[The post below is a response by Daniel C. Dennett to one of my recent posts; it is published with his permission.--ES]
In my long lapsed career as a sculptor I once devoted considerable time and energy to conceiving of (but not executing) a series of conceptual art objects that were exemplary Fs or Gs or Hs except for one feature, which made them useless.
- Needle: a 3-inch-long cylinder of stainless steel, sharpened to a fine point at one end, and pierced with an eye at the other. Only problem: its diameter is not, say, 1/16 of an inch but 1 inch. Rather too blunt for use.
- Dice: two pieces of white plastic with all the pips from 1 to 6 properly arranged in opposition: Only problem: instead of being cubes, they’re spheres.
- a length of rope ten feet long and 2 feet in diameter.
- individual Kleenex sealed in plastic sleeves.
- a porcelain hammer
- a soluble anchor
The giant paperclip on my desk is the only concrete result of that bout of fantasy.
Why do I mention this? Because sometimes the most interesting and important fact about something is that it is almost an F. Norms are ubiquitous; there are good and bad toenails, good and bad skipping stones, good and bad heaps, good and bad stool samples, . . . . Is one optimizing when one sees the faint but improvable resemblance of a piece of driftwood to a horse’s mane?

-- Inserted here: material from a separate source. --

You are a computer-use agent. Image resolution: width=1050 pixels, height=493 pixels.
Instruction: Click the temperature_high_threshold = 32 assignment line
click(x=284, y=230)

When I was teaching at UC Irvine almost fifty years ago, a rather posh restaurant opened in Corona del Mar, California, called The Five Crowns. It presented itself as an authentic English pub, with dozens of polished horse brasses hanging on the walls, serving wenches with frilly white décolletage blouses and caps to match, and a red pillar box (post box) and canonical red telephone booth outside. (It still thrives, according to its website.) When a rather crusty British philosopher came to town to give a few talks in our department I decided it would be a lark to take him to the Five Crowns for dinner. It was not lost on the maître d’ that he had a genuine English pub-frequenter dining that evening, and at the end of the meal he wafted by to ask if the distinguished guest from across the pond had noted any jarring details that the restaurant might repair. Authenticity was their goal. “Yes, there is one dead giveaway,” said the Brit, and the maître d’s face fell: “The urinals don’t stink.” A proper English pub would have a loo with an aroma that made one dizzy.